_TEXT PASSAGE_
┏━━
The most significant intelligence risk against Sweden comes from Russian spies, often posing as diplomats or business people, according to the Swedish security service Säpo, which has just released its annual report.


Säpo, which last year concluded that the biggest intelligence threat against Sweden came from Russia, has once again detailed how its eastern neighbour is using a range of aggressive tactics designed to rattle residents.
The security service's report, first seen and reported on by Swedish newspaper Dagens Nyheter, argues that Russia is carrying out various forms of psychological warfare via "extreme movements, information operations and misinformation campaigns" designed to target both policy makers and the general public.
It also states that around a dozen diplomats are operating as spies and confirms that some Russian embassy staff were asked to leave Stockholm in 2015, amid an uptick in tensions between the two countries, as The Local reported in September.
Other spies are understood by Säpo to be working for airlines and businesses operating in Sweden.
"We see intelligence activities in all these different areas. In the political, economic, military, and so on. The overall picture is very disturbing," says Wilhelm Unge, one of the counterespionage researchers who worked on the report.
After Russia, Iran and China are viewed by Säpo as presenting the biggest intelligence threats to Sweden.
The report also singles out attempted acts of terrorism from extremist groups such as Isis as a major potential danger, arguing that efforts to radicalize young people in the Scandinavian country have reached unprecedented levels.
The security service's document states that more than 300 people have so far travelled from Sweden to fight in Syria and Iraq. Of these, 135 have since returned while 44 have lost their lives.
However, Säpo argues that record asylum applications in Sweden in 2015 did not drive up criminal activities.
"Säpo sees very few crimes in Sweden that can be linked to the large refugee reception," says Ahn-Za Hagström, another of the report's core researchers.

Refugees arriving in Malmö in southern Sweden last year. Photo: Stig-Åke Jönsson/TT
But she points out that the tone of debates is shifting, with racist extremists and vigilantes in Sweden spreading increasing amounts of anti-immigration rhetoric.
"The current refugee situation, migration flows, is a driving issue for the white power movement," she says, noting that far-right radicals are increasingly accusing asylum seekers of being terrorists.
These allegations have led to closer cooperation between Säpo and Sweden's Migration Agency Migrationsverket over the past 12 months, according to the report.
"The numbers themselves are a challenge for us in the security service, not least from a resource perspective," says Malin Fylkner, the report's security analyst.
Last November a 22-year-old Iraqi man was wrongly arrested by Säpo for plotting a terror attack in Sweden. He later launched legal proceedings seeking one million kronor in compensation from the Swedish government.
┗━━
_INSTRUCTIONS_
• A. Retype the section of the article on Säpo's annual report that begins at the words "Säpo, which last" and stops after "operating in Sweden.".
• B. Sum up the article on Säpo's annual report in two sentences.

_EXTRACTED INFORMATION_
┏━━
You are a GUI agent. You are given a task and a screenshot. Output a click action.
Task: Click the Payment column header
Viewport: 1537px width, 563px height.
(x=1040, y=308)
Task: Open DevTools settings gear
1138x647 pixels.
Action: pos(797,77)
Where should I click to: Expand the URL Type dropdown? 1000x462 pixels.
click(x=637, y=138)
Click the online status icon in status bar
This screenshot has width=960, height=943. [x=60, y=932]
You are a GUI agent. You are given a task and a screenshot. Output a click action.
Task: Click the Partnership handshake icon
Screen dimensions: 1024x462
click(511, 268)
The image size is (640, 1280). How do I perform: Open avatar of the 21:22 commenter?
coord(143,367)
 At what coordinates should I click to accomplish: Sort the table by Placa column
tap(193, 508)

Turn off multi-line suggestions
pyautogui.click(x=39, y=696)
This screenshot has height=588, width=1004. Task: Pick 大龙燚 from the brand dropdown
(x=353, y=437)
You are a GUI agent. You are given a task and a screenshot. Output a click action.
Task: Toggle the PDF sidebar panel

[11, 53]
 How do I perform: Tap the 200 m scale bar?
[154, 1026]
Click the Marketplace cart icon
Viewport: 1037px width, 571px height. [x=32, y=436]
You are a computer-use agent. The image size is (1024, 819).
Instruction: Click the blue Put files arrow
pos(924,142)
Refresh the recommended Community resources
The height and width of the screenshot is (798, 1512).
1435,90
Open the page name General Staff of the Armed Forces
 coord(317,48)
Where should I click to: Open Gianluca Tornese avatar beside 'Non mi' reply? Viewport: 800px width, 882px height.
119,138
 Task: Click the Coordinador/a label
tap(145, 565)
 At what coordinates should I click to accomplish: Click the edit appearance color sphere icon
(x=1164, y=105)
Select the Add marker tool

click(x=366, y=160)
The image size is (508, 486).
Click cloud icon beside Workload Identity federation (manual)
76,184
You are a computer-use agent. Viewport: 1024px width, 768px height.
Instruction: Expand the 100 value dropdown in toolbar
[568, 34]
┗━━
_TASK SOLUTIONS_
• A.
Säpo, which last year concluded that the biggest intelligence threat against Sweden came from Russia, has once again detailed how its eastern neighbour is using a range of aggressive tactics designed to rattle residents.
The security service's report, first seen and reported on by Swedish newspaper Dagens Nyheter, argues that Russia is carrying out various forms of psychological warfare via "extreme movements, information operations and misinformation campaigns" designed to target both policy makers and the general public.
It also states that around a dozen diplomats are operating as spies and confirms that some Russian embassy staff were asked to leave Stockholm in 2015, amid an uptick in tensions between the two countries, as The Local reported in September.
Other spies are understood by Säpo to be working for airlines and businesses operating in Sweden.

• B. Säpo's annual report says Russia is the biggest intelligence threat to Sweden, using spies who often pose as diplomats or business people and waging psychological warfare aimed at policy makers and the public, with Iran and China next. The report also warns of terrorism from groups such as Isis, notes that more than 300 people have traveled from Sweden to fight in Syria and Iraq, and finds that record asylum applications in 2015 did not drive up crime, though racist extremists are spreading more anti-immigration rhetoric.